» **Your objective**
Copy the records again, starting with the line with "Switch to the Map tab" and going on through the line with "Action: tap(91, 72)", swapping "greyed-out" for "grayed-out" and leaving everything else unchanged. Leave out the pictures.

» **Data**
▶

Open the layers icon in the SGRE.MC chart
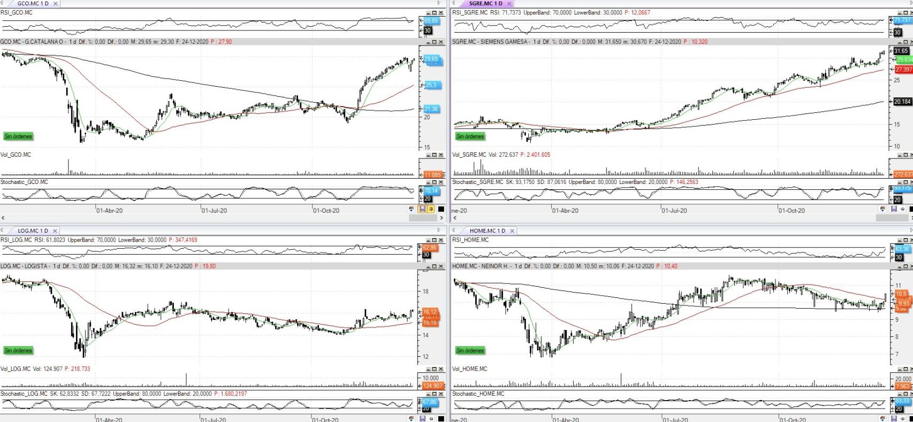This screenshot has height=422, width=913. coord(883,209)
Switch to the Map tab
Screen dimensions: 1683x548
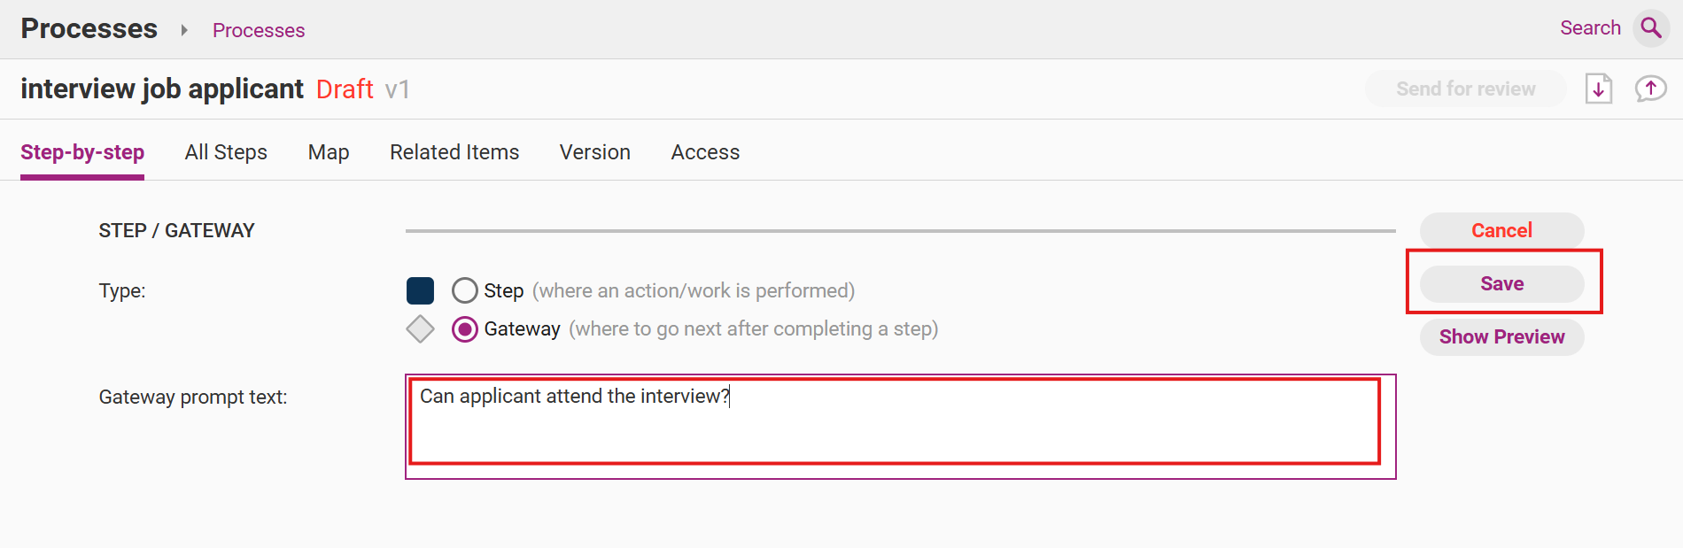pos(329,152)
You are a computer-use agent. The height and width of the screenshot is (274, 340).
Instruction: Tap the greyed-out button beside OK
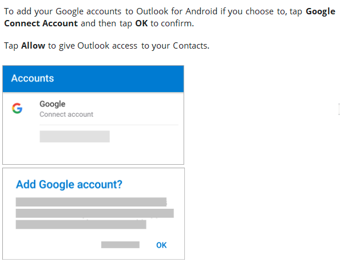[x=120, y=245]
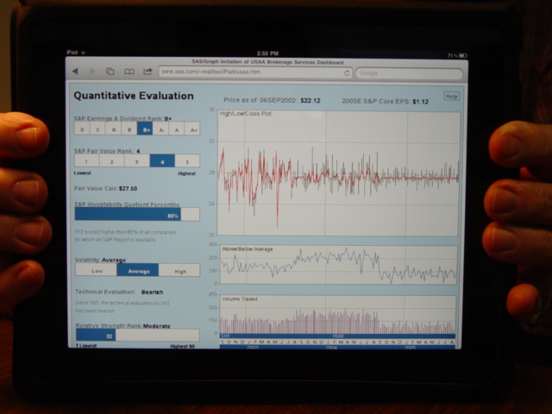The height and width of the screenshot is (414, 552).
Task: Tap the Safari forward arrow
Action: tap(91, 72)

◀
▶

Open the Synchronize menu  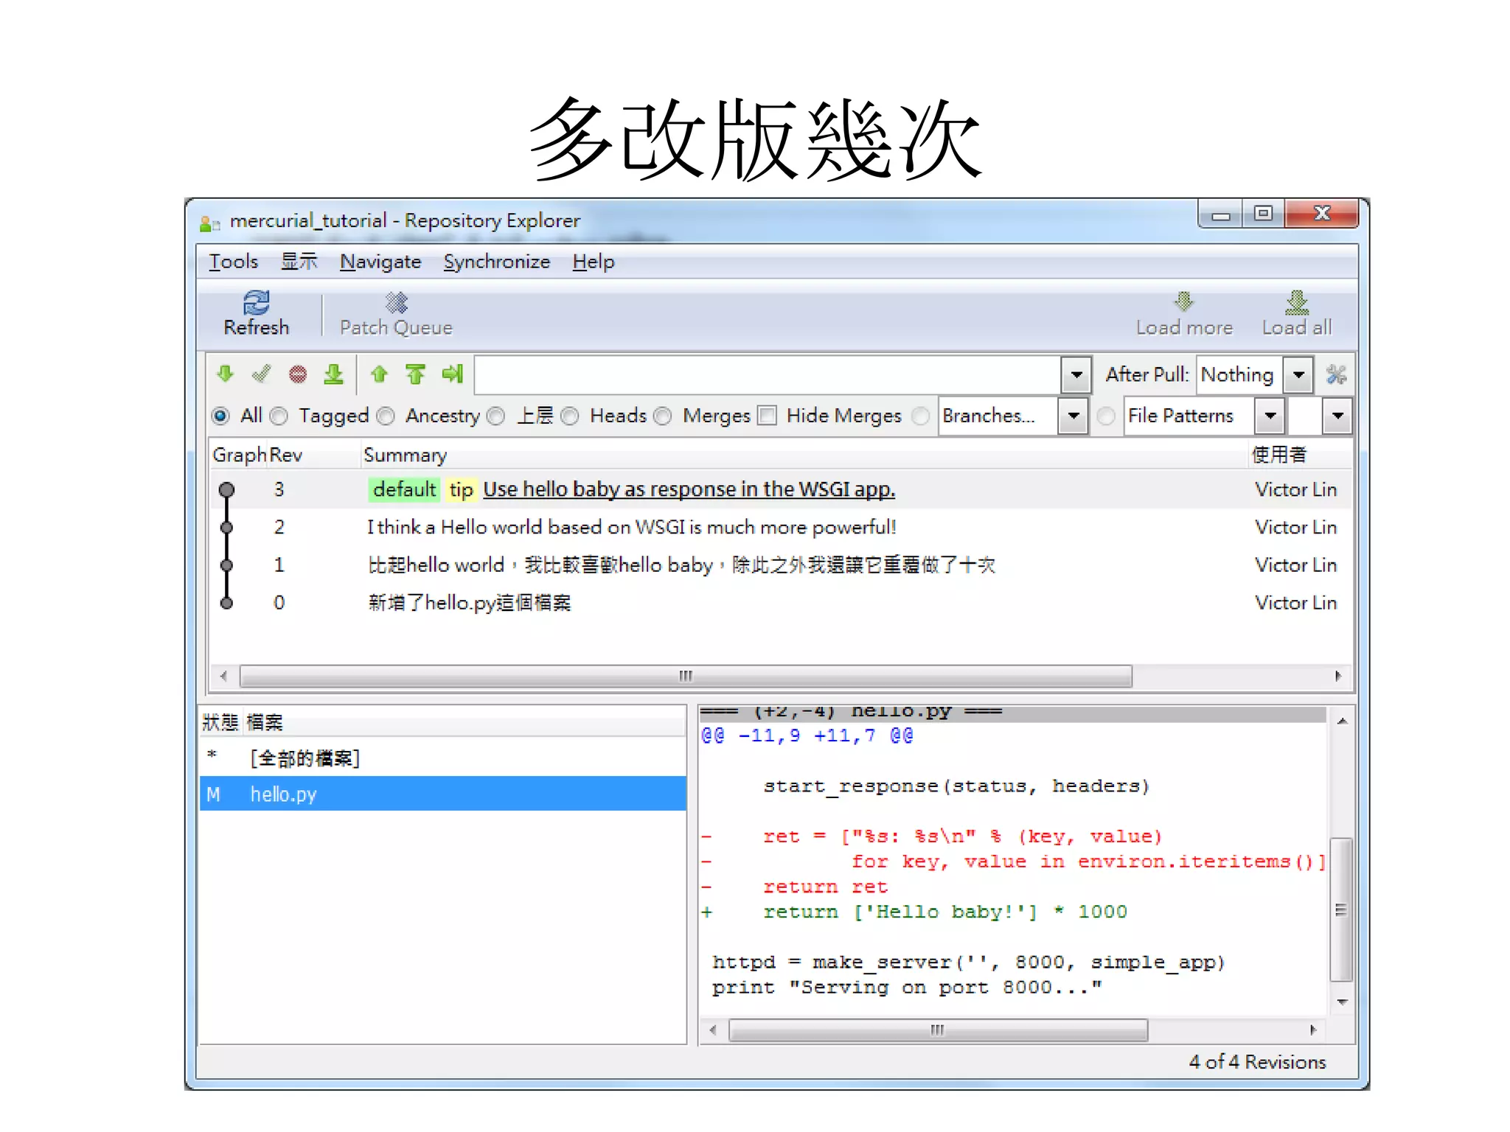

◀
▶

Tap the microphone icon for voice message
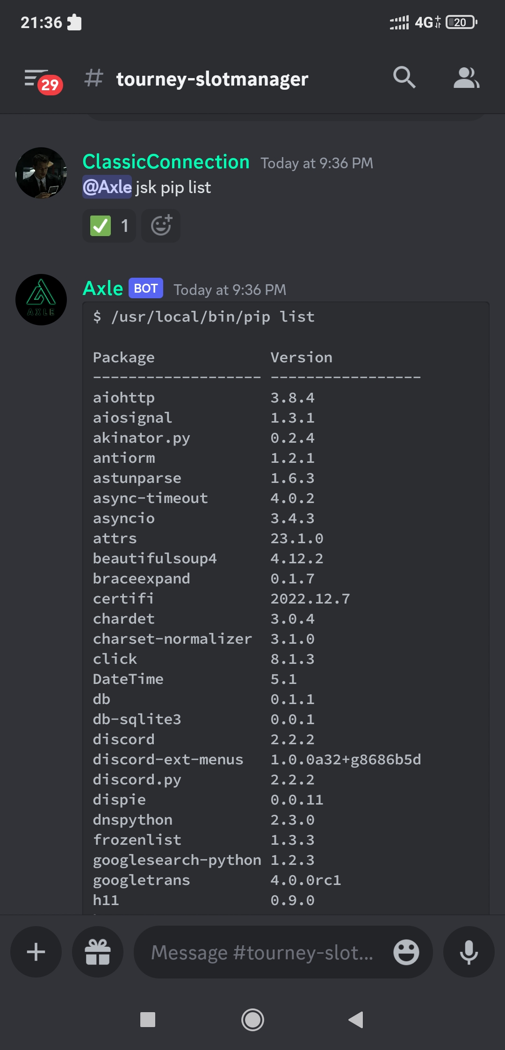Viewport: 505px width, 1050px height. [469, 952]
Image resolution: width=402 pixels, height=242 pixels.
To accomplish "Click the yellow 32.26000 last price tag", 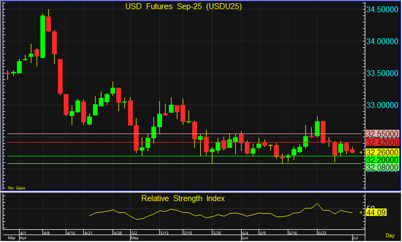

◀

» **Solution for this task**
Switch to the Map tab
Screen dimensions: 1683x548
pos(329,152)
You are a computer-use agent. The height and width of the screenshot is (274, 340).
Instruction: Tap the grayed-out button beside OK
[x=120, y=245]
The height and width of the screenshot is (414, 552).
Task: Tap the Safari forward arrow
Action: tap(91, 72)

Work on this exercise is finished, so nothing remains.